▶ Instruções:
a) Responda às perguntas abaixo com base no texto sobre a Eucaristia.
(i) Que nome a Igreja Católica dá à conversão da substância do pão e do vinho?
(ii) Segundo o testemunho da escritura citado, por quem Cristo foi adorado na Galileia?
(iii) Em que século o costume de guardar a Santa eucaristia no sacrário já era conhecido?
b) Reproduza o trecho do texto sobre a Eucaristia que vai de "Cap. IV – Da" até "pela Igreja Católica.", inclusive, renomeando "Transubstanciação" como "Conversão Eucarística".
c) Dê continuidade ao texto sobre a Eucaristia a partir da última frase apresentada.

▶ Texto de leitura:
──────────────────────────────

Cap. IV – Da Transubstanciação
Mas pelo que disse Jesus Cristo nosso Redentor, que era verdadeiramente Seu Corpo que O oferecia sob a espécie do pão, a Igreja de Deus acreditou perpetuamente e o mesmo declara novamente o Santo Concílio que pela consagração do pão e do vinho, são convertidas: a substância total do pão no Corpo de nosso Senhor, e a substância total do vinho no Sangue de nosso Senhor Jesus Cristo, e essa transformação é oportuna e propriamente chamada de Transubstanciação pela Igreja Católica.
Cap. V – Do culto e veneração que se deve dar a este santíssimo Sacramento
Não resta pois motivo algum de dúvida de que todos os fiéis Cristãos tenham que venerar este Santíssimo Sacramento e prestar-lhe, segundo o costume sempre seguido pela Igreja católica, o culto de adoração que se deve a Deus. Também não se deve tributar menos adoração com o pretexto de que foi instituído por Cristo nosso Senhor para recebe-Lo, pois cremos que está presente nesse Sacramento, aquele mesmo Deus de quem o Pai Eterno quando O introduziu no mundo disse: Adorem a Ele todos os Anjos de Deus, o mesmo a Quem os magos prostrados adoraram, e Quem finalmente, segundo o testemunho da escritura, foi adorado pelos Apóstolos na Galiléia.
Declara também o Santo Concílio que o costume de celebrar com singular veneração e solenidade todos os anos em dia certo, demarcado e festivo, este sublime e venerável Sacramento e o costume de conduzi-lo em procissões, honorífica e reverentemente pelas ruas e lugares públicos, foram introduzidos na Igreja de Deus com muita piedade e religião. É sem dúvida muito justo que sejam designados alguns dias de festa em que todos os Cristãos testemunhem com singulares e agradáveis demonstrações a gratidão e lembranças de seu encorajamento e respeito pelo Dono e Redentor de todos, por tão inefável e claramente Divino benefício, em que se representam seus triunfos e a vitória que Ele alcançou sobre a morte. É necessário por certo que a verdade vitoriosa triunfe de tal modo sobre a mentira e as heresias que Seus inimigos, assistindo tanto esplendor e testemunhos do grande regozijo da Igreja Universal, ou debilitados e alquebrados sejam consumidos pela inveja ou então envergonhados e confundidos tomem novo sentido.
Cap. VI – Como se deve guardar o sacramento da Sagrada Eucaristia, e como leva-la aos enfermos
É tão antigo o costume de guardar a Santa eucaristia no sacrário, que já era conhecido no século em que foi celebrado o Concílio de Nice. É certo que além de ser muito conforme a equidade e a razão, se tenha ordenado em muitos concílios, e observando por costume muito antigo da Igreja Católica, que se leve a Sagrada Eucaristia para administrá-la aos enfermos, e com essa finalidade a eucaristia deve ser cuidadosamente guardada nas igrejas. Por este motivo, estabelece o Santo Concílio que necessariamente este costume tão saudável deve ser mantido.

──────────────────────────────

▶ Registros:
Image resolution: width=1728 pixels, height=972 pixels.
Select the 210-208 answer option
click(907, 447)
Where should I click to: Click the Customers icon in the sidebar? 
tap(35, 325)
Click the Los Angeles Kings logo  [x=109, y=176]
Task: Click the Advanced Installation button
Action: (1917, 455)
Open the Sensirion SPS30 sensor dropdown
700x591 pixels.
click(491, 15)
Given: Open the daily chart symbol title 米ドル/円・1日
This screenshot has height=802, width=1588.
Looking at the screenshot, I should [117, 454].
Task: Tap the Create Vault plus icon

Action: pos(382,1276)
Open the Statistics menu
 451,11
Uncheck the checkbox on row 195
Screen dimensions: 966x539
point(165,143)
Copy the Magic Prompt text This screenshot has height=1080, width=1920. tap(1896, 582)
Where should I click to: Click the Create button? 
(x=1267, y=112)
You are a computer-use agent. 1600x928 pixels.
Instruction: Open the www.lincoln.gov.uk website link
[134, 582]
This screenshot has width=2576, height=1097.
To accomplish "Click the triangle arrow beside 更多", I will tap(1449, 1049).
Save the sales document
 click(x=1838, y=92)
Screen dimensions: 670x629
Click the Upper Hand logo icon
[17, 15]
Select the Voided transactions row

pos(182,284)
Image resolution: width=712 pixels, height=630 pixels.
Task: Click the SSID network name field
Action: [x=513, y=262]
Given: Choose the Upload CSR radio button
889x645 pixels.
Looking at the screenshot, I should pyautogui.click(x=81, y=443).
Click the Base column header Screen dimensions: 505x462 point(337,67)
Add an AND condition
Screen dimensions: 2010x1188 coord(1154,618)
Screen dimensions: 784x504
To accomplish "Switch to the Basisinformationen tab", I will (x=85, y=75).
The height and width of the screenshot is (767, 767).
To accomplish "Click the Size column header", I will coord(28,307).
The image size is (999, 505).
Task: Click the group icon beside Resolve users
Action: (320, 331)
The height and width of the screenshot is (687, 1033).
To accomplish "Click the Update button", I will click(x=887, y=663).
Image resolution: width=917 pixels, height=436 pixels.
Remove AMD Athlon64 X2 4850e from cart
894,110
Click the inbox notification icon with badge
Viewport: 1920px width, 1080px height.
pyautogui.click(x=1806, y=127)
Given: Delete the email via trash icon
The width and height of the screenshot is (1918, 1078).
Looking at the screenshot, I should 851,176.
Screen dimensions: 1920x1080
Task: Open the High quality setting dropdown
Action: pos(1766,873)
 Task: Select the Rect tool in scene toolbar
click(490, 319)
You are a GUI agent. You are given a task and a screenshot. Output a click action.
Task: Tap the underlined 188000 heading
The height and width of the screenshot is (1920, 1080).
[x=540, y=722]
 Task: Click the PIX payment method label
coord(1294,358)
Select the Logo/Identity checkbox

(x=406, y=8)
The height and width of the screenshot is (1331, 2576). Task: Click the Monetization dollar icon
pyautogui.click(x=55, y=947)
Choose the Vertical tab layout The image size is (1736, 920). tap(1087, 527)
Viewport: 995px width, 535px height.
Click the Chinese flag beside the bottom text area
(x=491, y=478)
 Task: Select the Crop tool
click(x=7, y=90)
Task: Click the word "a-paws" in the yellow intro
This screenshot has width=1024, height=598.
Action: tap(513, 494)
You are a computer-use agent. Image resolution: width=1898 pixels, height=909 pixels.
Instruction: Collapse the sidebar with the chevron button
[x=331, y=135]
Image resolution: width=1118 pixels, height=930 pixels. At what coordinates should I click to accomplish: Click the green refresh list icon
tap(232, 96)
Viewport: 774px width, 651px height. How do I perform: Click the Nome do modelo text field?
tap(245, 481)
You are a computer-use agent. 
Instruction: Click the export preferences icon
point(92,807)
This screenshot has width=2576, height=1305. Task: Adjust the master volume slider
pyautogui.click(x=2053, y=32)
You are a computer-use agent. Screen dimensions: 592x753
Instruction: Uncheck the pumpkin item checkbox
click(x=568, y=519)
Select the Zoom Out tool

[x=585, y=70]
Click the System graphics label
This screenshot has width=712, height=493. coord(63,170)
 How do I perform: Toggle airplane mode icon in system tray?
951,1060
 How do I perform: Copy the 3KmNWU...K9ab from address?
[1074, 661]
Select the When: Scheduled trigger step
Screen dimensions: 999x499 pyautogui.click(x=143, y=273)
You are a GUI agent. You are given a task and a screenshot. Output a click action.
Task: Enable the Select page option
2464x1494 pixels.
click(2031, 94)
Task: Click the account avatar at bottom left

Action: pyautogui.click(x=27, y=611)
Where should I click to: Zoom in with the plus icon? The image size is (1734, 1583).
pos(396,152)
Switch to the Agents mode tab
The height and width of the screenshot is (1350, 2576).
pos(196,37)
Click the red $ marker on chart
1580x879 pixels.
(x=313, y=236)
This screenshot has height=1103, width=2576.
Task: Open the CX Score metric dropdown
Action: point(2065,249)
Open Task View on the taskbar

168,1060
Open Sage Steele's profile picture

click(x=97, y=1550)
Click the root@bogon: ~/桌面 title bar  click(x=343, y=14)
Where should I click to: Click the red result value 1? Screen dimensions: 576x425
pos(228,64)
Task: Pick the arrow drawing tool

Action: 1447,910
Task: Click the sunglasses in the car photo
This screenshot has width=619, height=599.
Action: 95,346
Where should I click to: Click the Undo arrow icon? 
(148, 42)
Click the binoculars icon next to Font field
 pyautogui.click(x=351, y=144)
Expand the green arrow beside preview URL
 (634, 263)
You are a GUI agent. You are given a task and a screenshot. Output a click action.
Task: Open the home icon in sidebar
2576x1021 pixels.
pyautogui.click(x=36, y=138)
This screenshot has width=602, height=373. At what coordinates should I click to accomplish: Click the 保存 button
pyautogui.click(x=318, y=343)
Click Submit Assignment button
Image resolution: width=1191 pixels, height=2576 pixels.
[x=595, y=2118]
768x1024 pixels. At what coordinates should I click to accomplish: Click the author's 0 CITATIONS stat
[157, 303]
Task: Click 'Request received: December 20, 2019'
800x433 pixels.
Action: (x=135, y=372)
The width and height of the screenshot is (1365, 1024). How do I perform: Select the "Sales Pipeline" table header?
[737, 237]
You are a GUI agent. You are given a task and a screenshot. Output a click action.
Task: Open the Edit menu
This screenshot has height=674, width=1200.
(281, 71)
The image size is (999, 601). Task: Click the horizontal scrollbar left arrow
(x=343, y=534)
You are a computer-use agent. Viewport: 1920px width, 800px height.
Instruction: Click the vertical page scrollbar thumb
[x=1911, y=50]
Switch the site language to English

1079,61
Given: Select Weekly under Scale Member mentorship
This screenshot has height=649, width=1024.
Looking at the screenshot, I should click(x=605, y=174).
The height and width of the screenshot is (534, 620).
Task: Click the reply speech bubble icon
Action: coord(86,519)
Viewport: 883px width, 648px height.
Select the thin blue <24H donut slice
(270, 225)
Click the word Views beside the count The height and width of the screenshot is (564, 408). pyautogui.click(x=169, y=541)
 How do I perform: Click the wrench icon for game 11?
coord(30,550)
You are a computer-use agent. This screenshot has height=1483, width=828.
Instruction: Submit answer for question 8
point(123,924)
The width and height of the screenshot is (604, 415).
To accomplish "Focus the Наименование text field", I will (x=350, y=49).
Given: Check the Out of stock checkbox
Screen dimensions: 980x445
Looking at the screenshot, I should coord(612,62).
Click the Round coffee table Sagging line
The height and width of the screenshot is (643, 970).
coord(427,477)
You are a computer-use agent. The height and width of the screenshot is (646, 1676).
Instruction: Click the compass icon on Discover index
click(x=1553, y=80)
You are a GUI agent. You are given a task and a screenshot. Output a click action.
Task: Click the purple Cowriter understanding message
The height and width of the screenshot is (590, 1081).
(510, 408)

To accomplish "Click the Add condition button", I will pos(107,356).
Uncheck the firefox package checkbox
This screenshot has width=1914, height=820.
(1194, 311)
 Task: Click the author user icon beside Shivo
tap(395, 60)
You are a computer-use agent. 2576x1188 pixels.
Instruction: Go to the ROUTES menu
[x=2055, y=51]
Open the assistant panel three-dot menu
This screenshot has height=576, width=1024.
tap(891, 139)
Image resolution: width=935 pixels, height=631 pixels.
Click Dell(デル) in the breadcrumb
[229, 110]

──────────────────────────────

▶ Respostas esperadas:
a)
(i) Transubstanciação.
(ii) Pelos Apóstolos.
(iii) No século em que foi celebrado o Concílio de Nice.

b)
Cap. IV – Da Conversão Eucarística
Mas pelo que disse Jesus Cristo nosso Redentor, que era verdadeiramente Seu Corpo que O oferecia sob a espécie do pão, a Igreja de Deus acreditou perpetuamente e o mesmo declara novamente o Santo Concílio que pela consagração do pão e do vinho, são convertidas: a substância total do pão no Corpo de nosso Senhor, e a substância total do vinho no Sangue de nosso Senhor Jesus Cristo, e essa transformação é oportuna e propriamente chamada de Conversão Eucarística pela Igreja Católica.

c)
Cap. VII – Da preparação que deve preceder o recebimento digno da Sagrada Eucaristia
Se não é decoroso que ninguém se apresente a nenhuma das demais funções sagradas, senão com pureza e santidade, muito mais notória é às pessoas cristãs, a santidade e divindade deste celeste Sacramento, com muito maior agilidade por certo devem procurar apresentar-se para receber com grande respeito e santidade; principalmente se nos lembrarmos daquelas terríveis palavras do Apóstolo São Paulo: “Quem come e bebe indignamente, come e bebe sua condenação, pois não faz diferença entre o Corpo do Senhor e outras comidas”. Devido a isto deveremos sempre lembrar àquele que queira comungar, o preceito do mesmo Apóstolo: Reconheça-se o homem a si mesmo.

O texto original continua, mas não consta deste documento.